# Records provided

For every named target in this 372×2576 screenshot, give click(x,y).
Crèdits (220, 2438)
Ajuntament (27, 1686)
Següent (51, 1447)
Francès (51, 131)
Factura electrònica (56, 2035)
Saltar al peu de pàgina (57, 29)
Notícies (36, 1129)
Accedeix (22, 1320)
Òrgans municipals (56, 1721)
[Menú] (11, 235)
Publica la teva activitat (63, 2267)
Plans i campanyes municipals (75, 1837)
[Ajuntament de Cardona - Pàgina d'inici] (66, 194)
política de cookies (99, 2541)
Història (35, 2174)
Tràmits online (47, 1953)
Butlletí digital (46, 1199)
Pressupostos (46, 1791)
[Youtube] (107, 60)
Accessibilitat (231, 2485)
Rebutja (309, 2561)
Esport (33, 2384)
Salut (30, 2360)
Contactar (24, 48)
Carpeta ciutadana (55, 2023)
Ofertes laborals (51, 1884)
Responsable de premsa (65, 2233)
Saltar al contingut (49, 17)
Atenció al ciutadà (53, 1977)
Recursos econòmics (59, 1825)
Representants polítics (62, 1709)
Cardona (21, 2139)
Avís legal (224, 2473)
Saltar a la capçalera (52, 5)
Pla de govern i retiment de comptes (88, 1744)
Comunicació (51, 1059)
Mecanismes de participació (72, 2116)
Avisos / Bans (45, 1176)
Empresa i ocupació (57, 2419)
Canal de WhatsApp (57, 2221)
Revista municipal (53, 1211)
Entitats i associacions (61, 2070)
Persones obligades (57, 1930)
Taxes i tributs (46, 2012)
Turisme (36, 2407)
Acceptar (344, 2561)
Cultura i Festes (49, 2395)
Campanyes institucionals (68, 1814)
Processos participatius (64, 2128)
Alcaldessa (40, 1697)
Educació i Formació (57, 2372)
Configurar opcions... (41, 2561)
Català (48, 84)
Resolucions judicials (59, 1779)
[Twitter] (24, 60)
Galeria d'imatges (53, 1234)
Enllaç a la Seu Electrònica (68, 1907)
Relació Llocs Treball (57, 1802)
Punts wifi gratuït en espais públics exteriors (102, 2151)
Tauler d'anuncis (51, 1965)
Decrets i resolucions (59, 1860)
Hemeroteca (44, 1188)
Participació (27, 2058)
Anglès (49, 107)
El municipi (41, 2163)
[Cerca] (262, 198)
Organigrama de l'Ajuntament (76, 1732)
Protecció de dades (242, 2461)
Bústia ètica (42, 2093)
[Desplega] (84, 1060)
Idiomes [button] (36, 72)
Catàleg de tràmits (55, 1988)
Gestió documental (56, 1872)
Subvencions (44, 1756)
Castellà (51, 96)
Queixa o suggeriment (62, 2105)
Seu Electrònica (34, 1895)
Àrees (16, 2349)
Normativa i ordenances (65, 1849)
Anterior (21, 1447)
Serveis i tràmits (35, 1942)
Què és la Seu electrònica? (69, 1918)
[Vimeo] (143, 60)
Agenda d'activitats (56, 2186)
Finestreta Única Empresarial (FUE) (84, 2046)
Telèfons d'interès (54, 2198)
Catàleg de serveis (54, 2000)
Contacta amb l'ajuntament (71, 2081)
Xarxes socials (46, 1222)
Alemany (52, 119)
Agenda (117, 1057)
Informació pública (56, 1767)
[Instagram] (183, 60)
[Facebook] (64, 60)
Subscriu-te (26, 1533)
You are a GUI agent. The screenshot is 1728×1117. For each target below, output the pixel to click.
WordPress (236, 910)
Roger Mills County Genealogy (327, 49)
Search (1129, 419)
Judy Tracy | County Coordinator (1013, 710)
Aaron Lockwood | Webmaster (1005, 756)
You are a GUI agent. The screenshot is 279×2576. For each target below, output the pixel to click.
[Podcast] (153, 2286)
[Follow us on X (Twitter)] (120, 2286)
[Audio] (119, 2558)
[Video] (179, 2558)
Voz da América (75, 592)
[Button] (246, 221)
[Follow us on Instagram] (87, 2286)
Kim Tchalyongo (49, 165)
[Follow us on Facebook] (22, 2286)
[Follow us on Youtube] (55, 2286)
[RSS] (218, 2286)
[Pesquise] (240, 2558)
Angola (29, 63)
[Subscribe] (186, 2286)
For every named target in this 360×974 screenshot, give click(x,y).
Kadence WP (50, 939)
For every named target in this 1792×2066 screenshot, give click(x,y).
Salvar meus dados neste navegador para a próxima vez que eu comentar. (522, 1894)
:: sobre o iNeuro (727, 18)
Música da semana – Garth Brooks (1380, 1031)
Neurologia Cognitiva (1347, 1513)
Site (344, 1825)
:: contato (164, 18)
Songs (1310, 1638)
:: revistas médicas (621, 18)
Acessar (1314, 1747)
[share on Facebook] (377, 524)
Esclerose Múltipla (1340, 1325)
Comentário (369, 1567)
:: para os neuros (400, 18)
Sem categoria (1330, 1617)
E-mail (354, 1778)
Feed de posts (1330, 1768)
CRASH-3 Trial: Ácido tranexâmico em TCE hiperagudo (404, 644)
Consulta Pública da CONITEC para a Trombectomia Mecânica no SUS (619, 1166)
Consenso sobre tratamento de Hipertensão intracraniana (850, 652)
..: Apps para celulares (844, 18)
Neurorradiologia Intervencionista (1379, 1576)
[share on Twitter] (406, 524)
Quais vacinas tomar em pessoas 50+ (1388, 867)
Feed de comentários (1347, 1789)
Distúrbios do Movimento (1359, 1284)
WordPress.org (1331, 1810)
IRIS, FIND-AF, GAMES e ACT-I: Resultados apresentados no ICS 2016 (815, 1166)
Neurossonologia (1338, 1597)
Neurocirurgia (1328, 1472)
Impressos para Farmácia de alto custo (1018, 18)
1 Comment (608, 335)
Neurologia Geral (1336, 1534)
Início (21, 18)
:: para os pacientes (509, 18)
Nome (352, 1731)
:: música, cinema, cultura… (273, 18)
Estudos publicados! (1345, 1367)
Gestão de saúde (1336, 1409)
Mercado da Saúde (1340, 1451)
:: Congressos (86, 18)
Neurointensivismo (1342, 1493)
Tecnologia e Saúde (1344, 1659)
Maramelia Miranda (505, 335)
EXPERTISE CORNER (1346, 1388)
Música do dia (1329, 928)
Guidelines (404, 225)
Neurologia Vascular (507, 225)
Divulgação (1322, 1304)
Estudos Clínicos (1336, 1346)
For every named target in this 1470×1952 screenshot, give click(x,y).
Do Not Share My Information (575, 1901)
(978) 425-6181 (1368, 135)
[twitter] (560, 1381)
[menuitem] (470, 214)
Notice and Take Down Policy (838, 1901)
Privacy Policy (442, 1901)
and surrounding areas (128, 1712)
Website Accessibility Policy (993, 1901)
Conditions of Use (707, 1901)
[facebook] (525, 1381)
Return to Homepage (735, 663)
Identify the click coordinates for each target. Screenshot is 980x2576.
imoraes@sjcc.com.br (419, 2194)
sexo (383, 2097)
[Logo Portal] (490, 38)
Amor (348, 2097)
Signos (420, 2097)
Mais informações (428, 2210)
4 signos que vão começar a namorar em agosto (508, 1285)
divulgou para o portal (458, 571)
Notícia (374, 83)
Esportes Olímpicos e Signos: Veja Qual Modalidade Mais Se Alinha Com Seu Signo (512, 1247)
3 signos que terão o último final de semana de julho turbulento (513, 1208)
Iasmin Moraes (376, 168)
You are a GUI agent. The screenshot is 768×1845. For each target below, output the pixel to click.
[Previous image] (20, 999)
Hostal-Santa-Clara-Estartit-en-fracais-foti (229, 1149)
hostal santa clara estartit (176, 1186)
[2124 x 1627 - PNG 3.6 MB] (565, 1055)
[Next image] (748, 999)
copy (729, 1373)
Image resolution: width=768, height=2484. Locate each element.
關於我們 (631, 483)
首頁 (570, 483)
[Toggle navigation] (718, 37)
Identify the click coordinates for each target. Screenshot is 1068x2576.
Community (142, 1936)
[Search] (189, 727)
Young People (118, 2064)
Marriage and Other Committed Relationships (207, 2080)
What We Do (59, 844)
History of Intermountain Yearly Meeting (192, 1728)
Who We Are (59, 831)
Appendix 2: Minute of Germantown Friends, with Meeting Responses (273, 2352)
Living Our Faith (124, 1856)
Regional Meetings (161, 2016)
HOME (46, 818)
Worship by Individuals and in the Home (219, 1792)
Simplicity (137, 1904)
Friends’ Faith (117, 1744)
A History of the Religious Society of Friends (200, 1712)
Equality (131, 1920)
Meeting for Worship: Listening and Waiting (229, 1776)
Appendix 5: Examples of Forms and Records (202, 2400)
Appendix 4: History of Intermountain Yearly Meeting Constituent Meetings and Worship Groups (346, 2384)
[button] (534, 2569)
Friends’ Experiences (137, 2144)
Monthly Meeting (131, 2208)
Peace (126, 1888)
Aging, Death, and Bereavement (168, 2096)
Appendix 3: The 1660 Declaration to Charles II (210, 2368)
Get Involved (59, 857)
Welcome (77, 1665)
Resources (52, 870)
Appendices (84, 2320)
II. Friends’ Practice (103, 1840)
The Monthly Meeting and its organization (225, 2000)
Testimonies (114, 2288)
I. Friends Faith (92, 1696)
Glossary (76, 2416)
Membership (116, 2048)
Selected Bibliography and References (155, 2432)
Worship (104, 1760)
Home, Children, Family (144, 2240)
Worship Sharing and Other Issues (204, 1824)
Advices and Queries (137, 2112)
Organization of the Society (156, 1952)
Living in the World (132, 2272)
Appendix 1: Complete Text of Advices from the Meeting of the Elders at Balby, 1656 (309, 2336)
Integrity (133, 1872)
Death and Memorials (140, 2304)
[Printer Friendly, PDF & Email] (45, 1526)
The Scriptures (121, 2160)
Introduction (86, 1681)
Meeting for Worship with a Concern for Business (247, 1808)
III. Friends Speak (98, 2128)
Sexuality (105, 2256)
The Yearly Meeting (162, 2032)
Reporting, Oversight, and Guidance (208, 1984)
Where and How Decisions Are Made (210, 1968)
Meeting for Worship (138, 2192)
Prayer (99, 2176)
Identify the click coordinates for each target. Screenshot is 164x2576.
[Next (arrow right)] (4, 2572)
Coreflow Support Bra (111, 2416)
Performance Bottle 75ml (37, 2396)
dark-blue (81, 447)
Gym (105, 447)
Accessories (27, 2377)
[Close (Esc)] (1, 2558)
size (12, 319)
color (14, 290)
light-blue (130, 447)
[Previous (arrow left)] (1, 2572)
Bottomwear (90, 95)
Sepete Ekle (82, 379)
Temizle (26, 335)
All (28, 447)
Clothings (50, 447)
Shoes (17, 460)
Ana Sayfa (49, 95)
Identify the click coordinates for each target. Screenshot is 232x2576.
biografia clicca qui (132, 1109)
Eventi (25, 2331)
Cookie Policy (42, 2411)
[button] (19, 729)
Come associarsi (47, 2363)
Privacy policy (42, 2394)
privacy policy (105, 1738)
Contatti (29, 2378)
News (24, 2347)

# Exercise
Repeat, character for character, the lines from the one that holds "Introduction (86, 1681)" to the final line of the material, inclusive, and no other lines.

# Exercise solution
Introduction (86, 1681)
Meeting for Worship with a Concern for Business (247, 1808)
III. Friends Speak (98, 2128)
Sexuality (105, 2256)
The Yearly Meeting (162, 2032)
Reporting, Oversight, and Guidance (208, 1984)
Where and How Decisions Are Made (210, 1968)
Meeting for Worship (138, 2192)
Prayer (99, 2176)
Identify the click coordinates for each target. Screenshot is 164x2576.
[Next (arrow right)] (4, 2572)
Coreflow Support Bra (111, 2416)
Performance Bottle 75ml (37, 2396)
dark-blue (81, 447)
Gym (105, 447)
Accessories (27, 2377)
[Close (Esc)] (1, 2558)
size (12, 319)
color (14, 290)
light-blue (130, 447)
[Previous (arrow left)] (1, 2572)
Bottomwear (90, 95)
Sepete Ekle (82, 379)
Temizle (26, 335)
All (28, 447)
Clothings (50, 447)
Shoes (17, 460)
Ana Sayfa (49, 95)
Identify the click coordinates for each target. Screenshot is 232x2576.
biografia clicca qui (132, 1109)
Eventi (25, 2331)
Cookie Policy (42, 2411)
[button] (19, 729)
Come associarsi (47, 2363)
Privacy policy (42, 2394)
privacy policy (105, 1738)
Contatti (29, 2378)
News (24, 2347)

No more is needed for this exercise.